The nature of Wit, therefore, has been well ascertained. It takes many forms; and the word indeed means many things, some of them very grave and important; but in the popular and prevailing sense of the term (an ascendency which it has usurp ed, by the help of fashion, over that of the Intellectual Faculty, or Perception itself), Wit may be defined to be the Arbitrary juxtaposition of Dissimilar Ideas, for some lively purpose of Assimilation or Contrast, generally of both. It is fancy in its most wilful, and strictly speaking, its least poetical state; that is to say, Wit does not contemplate its ideas for their own sakes in any light apart from their ordinary prosaical one, but solely for the purpose of producing an effect by their combination. Poetry may take up the combination and improve it, but it then divests it of its arbitrary character, and converts it into something better. Wit is the clash and reconcilement of incongruities; the meeting of extremes round a corner; the flashing of an artificial light from one object to another, disclosing some unexpected resemblance or connection. It is the detection of likeness in unlikeness, of sympathy in antipathy, or of the extreme points of antipathies them. selves, made friends by the very merriment of their introduction. The mode, or form, is comparatively of no consequence, provided it give no trouble to the apprehension; and you may bring as

many ideas together as can pleasantly assemble. But a single one is nothing. Two ideas are as necessary to Wit, as couples are to marriages; and the union is happy in proportion to the agreeableness of the offspring. So Butler, speaking of marriage itself:

-What security's too strong

To guard that gentle heart from wrong,
That to its friend is glad to pass

Itself away, and all it has,

And like an anchorite gives over

This world for the heav'n of a lover.

Hudibras, Part iii., Canto 1.

This is Wit, and something more. It becomes poetry by the feeling; but the ideas, or images, are as different as can be, and their juxtaposition as arbitrary. For what can be more unlike than a lover, who is the least solitary of mortals, or who desires to be so, and a hermit, to whom solitude is everything? and yet at the same time what can be more identical than their sacrifice of every worldly advantage for one blissful object?

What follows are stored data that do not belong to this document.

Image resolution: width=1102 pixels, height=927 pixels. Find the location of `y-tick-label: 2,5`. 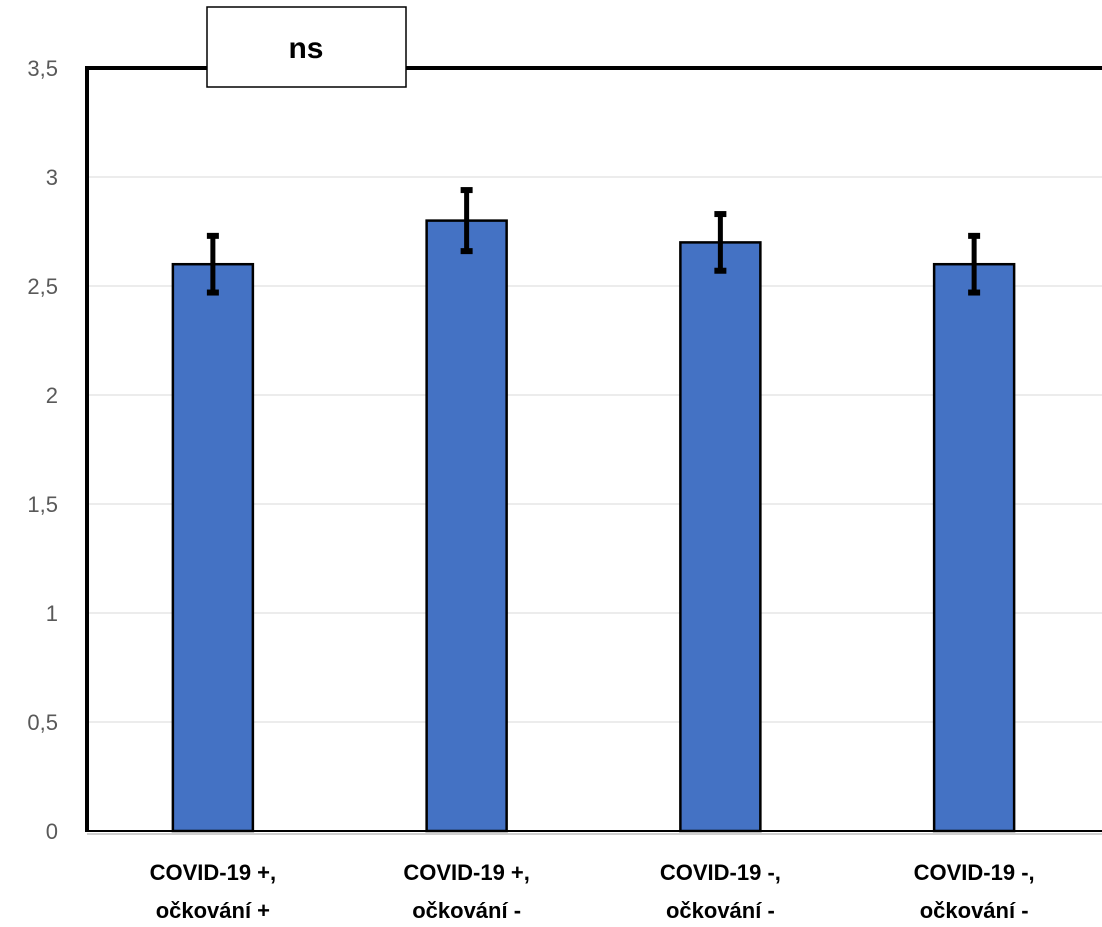

y-tick-label: 2,5 is located at coordinates (42, 286).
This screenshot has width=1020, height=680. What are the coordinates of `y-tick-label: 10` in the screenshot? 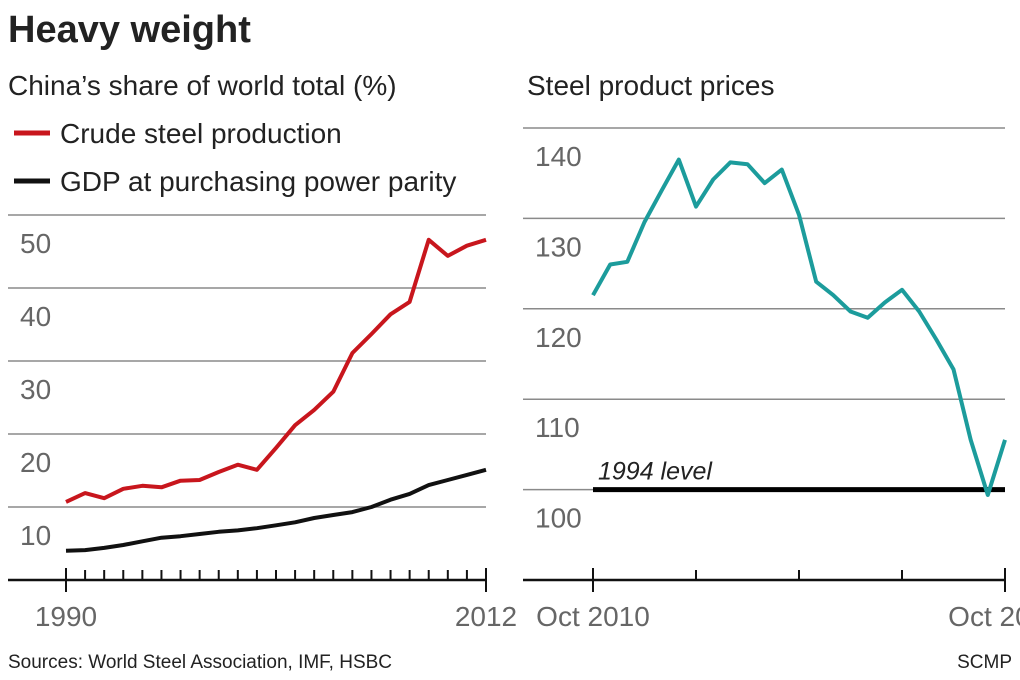 It's located at (36, 536).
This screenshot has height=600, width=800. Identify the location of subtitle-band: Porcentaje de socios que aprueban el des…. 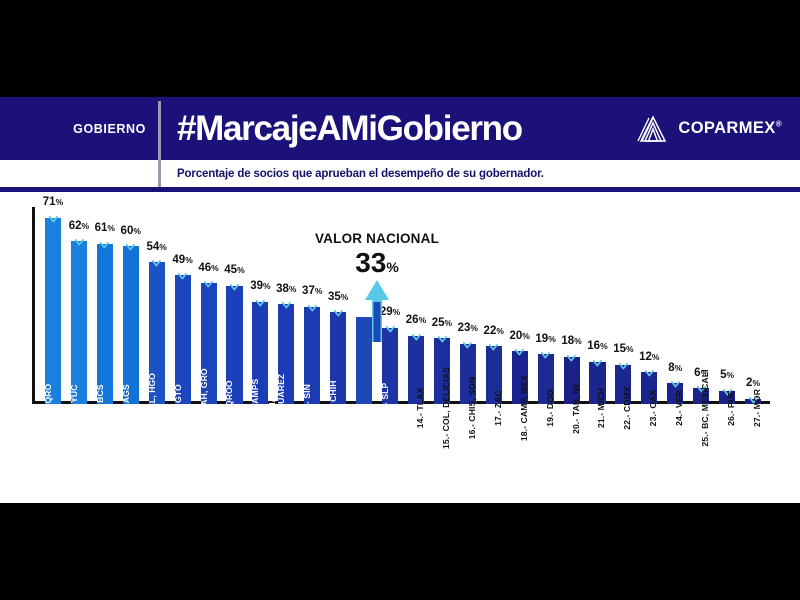
(400, 174).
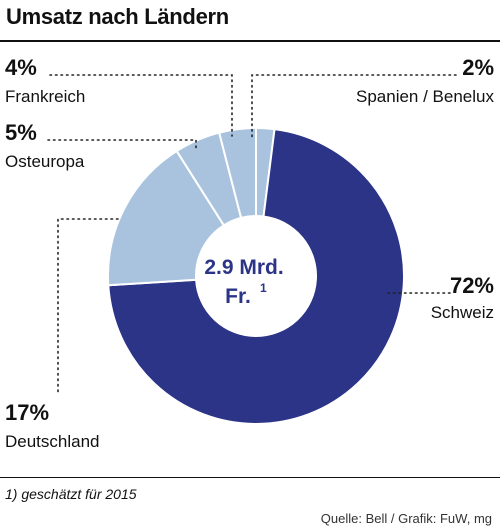  Describe the element at coordinates (462, 312) in the screenshot. I see `category-label-schweiz: Schweiz` at that location.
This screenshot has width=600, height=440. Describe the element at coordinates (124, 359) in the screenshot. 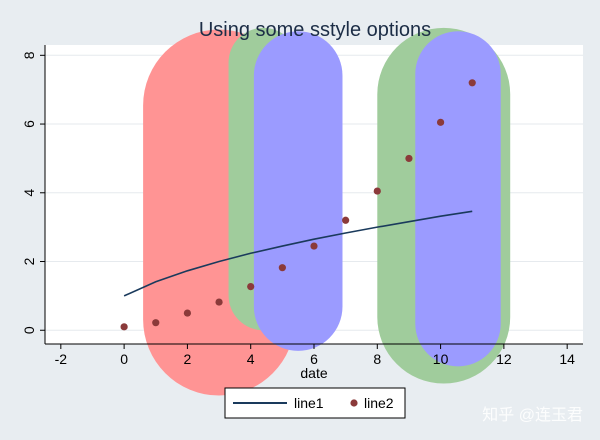

I see `x-tick-label: 0` at that location.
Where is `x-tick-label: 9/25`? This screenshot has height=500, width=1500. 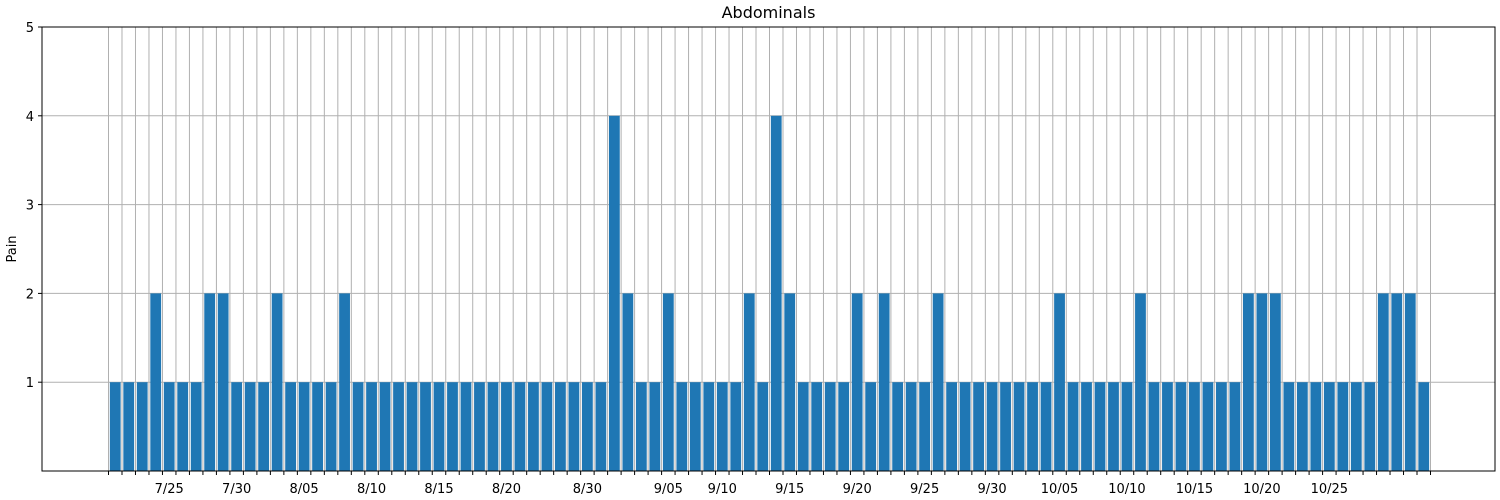
x-tick-label: 9/25 is located at coordinates (924, 490).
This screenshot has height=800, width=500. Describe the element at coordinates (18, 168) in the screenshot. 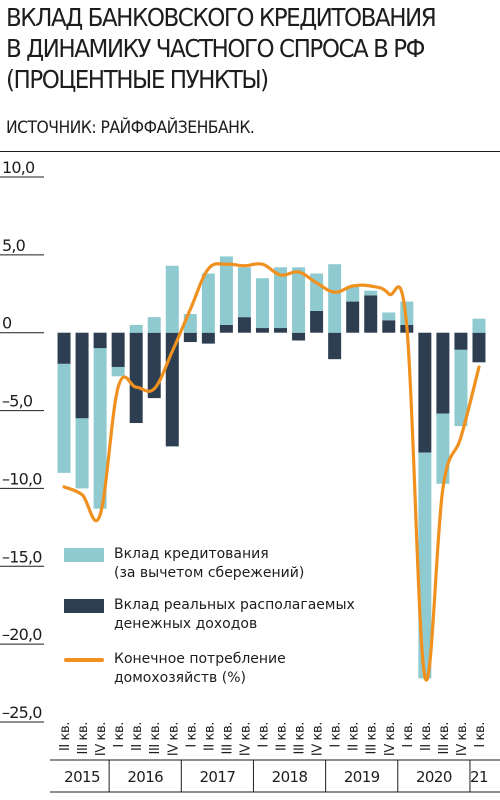

I see `y-tick-label: 10,0` at that location.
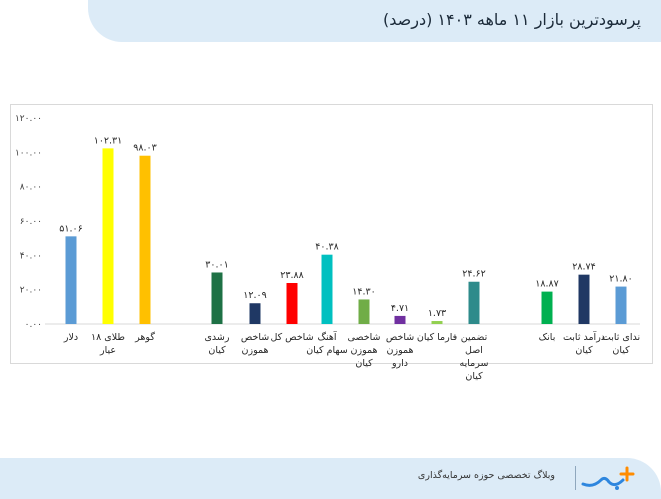 This screenshot has height=499, width=661. What do you see at coordinates (584, 336) in the screenshot?
I see `x-tick-label: درآمد ثابت` at bounding box center [584, 336].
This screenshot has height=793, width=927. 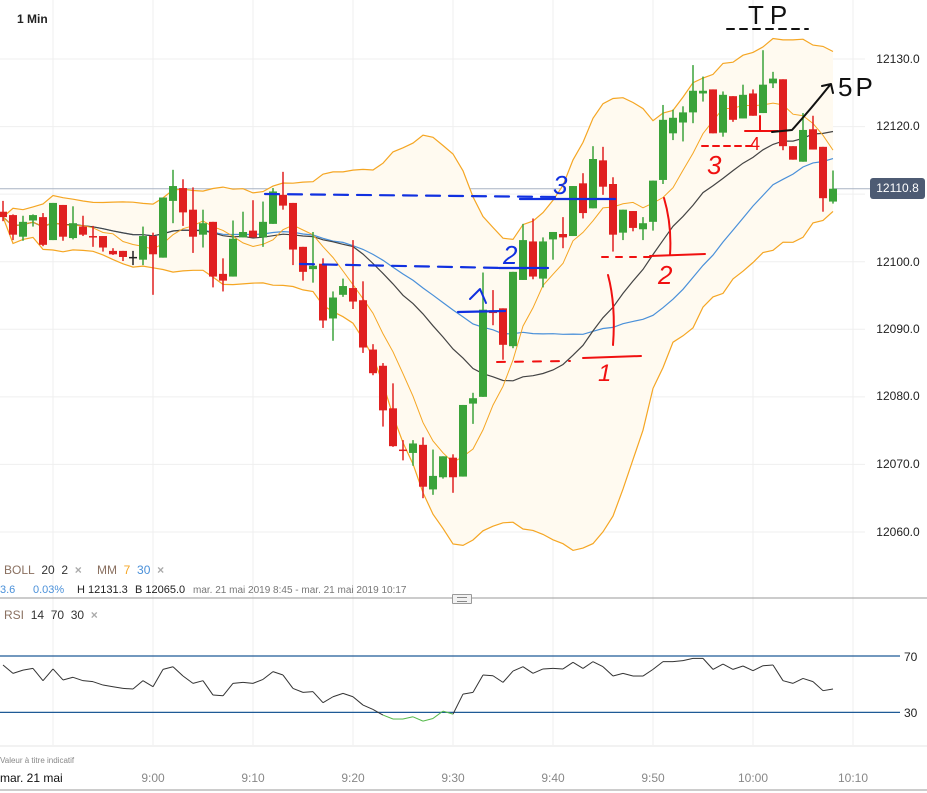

This is the clue to the recognition of Wit, through whatever form it is arrived at. The two-fold impression is not in every case equally distinct. You may have to substantiate it critically; it may be discerned only on reflection; but discernible it is always. Steele in one of the papers of the Spectator, and in the character of that delightful observer, thinks that a silent man might be supposed freer than all others from liabilities to misinterpretation; "and yet," adds he, "I remember I was once taken up for a Jesuit, for no other reason but my profound taciturnity."-No. 4. There appears in this sentence, at first sight, to be nothing but what is exclusively in character with the mute and single-minded Spectator: for even the Jesuit seems to be rendered harmless by the charge of dumbness. Yet as extremes meet, and a Jesuit is always supposed to mean something different from what he pretends, a contrast of the greatest kind is first suggested between that crafty professor and our honest coun tryman, and then doubly and ludicrously impressed by a sense of the unmerited, noisy, and public danger, to which the innocent essayist was subjected in being taken before a magistrate.